The resolving ideas of higher-dimension unbalanced data classification has two kinds：Classify again and Direct Classification after pretreatment.Higher-dimension and the uneven influence to classification are mainly relaxed using different pretreatment combination size strategies at present.Khoshgoftaar and Shanab are respectively for a certain specific area (software quality) and the data of multiple application fields (UCI), influence of the research preprocess method to higher-dimension unbalanced data classification performance.Research on software quality data set is single due to data set, and experiment conclusion does not have popularization；And the experimental study on UCI data sets, noise is artificially induced, its conclusion is not suitable for muting situation.The introducing of noise factor causes experimental result from truly reflecting the actual effect that preprocess method is classified for higher-dimension unbalanced data.
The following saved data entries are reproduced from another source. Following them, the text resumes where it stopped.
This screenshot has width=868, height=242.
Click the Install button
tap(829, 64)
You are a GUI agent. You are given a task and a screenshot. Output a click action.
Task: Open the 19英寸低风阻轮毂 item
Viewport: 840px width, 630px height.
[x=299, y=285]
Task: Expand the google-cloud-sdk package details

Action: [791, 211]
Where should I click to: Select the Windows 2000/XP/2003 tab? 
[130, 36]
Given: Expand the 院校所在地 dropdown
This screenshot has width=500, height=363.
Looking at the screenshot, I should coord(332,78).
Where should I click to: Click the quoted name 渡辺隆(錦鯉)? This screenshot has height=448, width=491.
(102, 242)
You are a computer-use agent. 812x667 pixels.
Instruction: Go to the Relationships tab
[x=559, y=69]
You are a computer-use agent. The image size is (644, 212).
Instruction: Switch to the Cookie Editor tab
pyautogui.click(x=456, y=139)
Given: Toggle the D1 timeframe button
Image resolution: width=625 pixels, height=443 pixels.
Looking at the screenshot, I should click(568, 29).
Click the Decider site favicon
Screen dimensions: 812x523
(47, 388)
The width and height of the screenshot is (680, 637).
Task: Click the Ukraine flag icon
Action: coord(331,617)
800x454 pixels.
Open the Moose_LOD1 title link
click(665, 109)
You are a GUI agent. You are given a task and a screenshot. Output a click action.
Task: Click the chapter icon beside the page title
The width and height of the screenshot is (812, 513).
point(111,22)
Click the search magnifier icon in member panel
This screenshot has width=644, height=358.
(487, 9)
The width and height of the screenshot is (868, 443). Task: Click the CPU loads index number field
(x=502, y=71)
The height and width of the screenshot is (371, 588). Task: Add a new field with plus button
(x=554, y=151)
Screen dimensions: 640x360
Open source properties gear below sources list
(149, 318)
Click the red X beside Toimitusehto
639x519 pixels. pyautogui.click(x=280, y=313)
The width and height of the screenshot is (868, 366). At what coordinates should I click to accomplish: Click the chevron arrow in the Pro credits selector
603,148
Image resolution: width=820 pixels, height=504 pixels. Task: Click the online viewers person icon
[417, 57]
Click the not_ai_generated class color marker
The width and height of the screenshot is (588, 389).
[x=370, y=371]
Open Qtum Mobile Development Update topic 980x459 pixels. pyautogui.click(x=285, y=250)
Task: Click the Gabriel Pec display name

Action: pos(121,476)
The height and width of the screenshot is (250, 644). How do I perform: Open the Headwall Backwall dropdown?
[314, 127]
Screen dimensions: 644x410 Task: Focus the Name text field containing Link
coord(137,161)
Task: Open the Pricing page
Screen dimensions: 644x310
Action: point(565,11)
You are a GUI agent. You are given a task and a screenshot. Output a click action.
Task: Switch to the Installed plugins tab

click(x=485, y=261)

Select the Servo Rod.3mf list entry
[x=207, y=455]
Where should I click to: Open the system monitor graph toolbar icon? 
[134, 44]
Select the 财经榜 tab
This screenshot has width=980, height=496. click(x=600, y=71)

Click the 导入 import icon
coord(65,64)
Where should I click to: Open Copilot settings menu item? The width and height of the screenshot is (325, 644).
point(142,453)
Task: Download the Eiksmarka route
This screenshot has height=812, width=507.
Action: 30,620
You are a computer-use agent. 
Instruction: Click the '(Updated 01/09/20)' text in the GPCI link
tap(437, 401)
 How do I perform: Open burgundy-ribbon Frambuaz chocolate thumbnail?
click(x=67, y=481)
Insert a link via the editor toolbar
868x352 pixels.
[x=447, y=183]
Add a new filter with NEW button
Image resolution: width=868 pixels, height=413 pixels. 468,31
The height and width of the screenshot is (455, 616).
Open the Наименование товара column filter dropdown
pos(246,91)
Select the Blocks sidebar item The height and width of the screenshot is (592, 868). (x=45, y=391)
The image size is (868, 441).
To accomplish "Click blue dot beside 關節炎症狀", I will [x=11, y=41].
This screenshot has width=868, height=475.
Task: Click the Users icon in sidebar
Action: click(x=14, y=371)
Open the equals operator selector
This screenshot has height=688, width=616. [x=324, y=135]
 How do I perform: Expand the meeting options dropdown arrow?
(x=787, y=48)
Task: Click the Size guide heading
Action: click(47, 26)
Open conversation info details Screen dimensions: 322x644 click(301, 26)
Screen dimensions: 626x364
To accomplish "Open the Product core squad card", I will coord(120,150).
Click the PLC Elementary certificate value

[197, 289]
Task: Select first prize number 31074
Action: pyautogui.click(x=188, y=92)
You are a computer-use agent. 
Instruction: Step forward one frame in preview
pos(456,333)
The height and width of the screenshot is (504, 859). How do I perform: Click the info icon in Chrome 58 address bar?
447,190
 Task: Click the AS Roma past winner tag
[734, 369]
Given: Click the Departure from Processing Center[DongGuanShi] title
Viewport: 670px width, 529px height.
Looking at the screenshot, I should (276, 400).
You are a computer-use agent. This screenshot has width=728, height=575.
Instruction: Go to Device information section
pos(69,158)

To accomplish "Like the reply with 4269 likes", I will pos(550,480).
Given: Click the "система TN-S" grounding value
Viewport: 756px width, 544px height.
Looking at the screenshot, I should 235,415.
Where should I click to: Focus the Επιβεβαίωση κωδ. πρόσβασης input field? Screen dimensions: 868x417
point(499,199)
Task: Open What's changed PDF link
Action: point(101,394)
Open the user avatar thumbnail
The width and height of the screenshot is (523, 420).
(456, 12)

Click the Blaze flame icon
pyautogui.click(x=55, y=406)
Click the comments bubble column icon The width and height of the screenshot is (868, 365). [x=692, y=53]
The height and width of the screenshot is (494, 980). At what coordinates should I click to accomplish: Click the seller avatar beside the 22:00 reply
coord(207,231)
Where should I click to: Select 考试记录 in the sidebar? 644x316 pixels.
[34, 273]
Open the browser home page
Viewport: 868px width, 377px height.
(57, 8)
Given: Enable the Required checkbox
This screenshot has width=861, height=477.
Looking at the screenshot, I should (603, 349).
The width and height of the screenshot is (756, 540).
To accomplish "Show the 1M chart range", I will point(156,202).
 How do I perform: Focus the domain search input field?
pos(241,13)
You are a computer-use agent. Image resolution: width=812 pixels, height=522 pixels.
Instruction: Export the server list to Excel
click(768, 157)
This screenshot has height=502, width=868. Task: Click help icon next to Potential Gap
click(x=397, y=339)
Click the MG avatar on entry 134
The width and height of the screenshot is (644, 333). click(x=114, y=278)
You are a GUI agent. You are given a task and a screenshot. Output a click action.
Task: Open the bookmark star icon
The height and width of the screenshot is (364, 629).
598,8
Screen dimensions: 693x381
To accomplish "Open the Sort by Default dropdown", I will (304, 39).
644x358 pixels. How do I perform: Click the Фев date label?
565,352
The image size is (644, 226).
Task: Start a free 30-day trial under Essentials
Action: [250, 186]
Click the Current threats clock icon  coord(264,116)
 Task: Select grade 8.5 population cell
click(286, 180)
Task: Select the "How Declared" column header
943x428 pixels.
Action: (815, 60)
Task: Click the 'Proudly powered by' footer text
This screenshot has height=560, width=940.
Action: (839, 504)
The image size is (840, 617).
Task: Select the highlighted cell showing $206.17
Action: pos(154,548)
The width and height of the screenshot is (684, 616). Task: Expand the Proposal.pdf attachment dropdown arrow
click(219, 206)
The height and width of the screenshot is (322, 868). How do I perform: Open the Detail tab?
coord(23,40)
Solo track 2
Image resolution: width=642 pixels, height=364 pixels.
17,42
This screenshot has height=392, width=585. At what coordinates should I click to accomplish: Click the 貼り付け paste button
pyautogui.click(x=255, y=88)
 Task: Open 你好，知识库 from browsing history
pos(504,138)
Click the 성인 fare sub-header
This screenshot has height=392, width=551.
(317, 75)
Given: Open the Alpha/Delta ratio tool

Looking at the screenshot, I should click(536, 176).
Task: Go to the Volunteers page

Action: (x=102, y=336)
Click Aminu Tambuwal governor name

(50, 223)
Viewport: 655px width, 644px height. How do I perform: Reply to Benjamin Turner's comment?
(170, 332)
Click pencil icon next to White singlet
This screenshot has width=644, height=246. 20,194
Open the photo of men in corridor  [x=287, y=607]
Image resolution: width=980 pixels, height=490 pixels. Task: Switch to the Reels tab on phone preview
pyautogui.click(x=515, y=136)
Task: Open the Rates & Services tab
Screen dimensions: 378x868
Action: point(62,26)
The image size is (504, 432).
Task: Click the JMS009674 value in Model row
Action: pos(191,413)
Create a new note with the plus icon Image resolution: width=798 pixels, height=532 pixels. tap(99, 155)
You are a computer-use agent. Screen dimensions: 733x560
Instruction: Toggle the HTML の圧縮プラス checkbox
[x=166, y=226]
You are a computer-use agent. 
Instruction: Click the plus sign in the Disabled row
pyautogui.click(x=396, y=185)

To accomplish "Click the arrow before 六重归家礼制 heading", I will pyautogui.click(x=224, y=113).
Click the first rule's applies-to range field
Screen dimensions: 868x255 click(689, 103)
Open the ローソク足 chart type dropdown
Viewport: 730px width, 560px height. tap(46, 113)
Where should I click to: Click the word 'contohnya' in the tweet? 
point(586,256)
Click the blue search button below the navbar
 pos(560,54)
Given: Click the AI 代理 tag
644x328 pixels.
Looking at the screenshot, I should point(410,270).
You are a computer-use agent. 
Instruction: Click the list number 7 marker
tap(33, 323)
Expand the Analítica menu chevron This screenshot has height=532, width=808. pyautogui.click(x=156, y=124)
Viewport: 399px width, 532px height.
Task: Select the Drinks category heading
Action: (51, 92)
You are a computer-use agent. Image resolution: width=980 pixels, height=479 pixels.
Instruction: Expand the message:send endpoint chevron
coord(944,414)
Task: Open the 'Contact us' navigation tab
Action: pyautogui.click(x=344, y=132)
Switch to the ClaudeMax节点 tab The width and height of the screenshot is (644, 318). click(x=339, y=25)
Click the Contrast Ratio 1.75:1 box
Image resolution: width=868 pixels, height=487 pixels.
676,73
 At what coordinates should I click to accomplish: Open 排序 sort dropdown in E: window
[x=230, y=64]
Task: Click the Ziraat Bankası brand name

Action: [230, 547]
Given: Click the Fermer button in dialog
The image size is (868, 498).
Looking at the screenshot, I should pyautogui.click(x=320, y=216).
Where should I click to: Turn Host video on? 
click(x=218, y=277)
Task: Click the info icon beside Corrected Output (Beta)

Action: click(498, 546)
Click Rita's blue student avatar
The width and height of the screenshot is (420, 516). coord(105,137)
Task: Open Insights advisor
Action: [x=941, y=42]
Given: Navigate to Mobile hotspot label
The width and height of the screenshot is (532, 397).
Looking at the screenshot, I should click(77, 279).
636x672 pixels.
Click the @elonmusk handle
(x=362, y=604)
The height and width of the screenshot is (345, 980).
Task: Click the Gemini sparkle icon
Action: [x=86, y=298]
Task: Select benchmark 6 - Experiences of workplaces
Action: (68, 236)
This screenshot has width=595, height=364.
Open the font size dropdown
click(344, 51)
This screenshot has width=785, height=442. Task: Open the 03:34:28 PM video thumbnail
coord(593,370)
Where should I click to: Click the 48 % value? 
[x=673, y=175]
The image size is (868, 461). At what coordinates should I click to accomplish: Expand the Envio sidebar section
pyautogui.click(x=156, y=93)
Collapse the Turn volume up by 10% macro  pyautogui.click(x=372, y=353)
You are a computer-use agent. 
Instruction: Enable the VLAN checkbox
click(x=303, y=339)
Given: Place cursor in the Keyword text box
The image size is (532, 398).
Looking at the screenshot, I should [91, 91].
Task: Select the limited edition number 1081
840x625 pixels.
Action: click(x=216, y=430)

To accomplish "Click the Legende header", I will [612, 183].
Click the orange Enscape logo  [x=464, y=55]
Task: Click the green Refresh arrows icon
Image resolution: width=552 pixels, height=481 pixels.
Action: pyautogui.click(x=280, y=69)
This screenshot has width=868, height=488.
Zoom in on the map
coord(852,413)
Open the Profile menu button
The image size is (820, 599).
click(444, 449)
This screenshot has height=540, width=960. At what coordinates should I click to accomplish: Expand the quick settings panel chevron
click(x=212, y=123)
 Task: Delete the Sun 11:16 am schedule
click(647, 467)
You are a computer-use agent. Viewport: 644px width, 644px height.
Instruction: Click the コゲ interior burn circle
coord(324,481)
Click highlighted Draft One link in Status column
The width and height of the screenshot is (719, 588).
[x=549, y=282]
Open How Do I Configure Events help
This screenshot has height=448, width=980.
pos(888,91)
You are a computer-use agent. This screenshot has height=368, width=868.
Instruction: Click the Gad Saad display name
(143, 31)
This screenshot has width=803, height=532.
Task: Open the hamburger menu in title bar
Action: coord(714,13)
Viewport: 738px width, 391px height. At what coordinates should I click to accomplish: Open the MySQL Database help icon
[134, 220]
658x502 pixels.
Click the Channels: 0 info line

The core concept of Wrapper feature selectings is：And the unrelated Filter characteristic evaluatings of learning algorithm by and subsequent classification algorithm produce larger deviation.Character subset after the different character subset of different learning algorithm preferences, feature selecting will ultimately be used for follow-up learning algorithm, then the performance of the learning algorithm is exactly best evaluation criteria.The different sorting algorithm of selection and feature space search strategy, then can produce various Wrapper feature selecting algorithms, common way of search has best-first search, random search and heuristic search etc..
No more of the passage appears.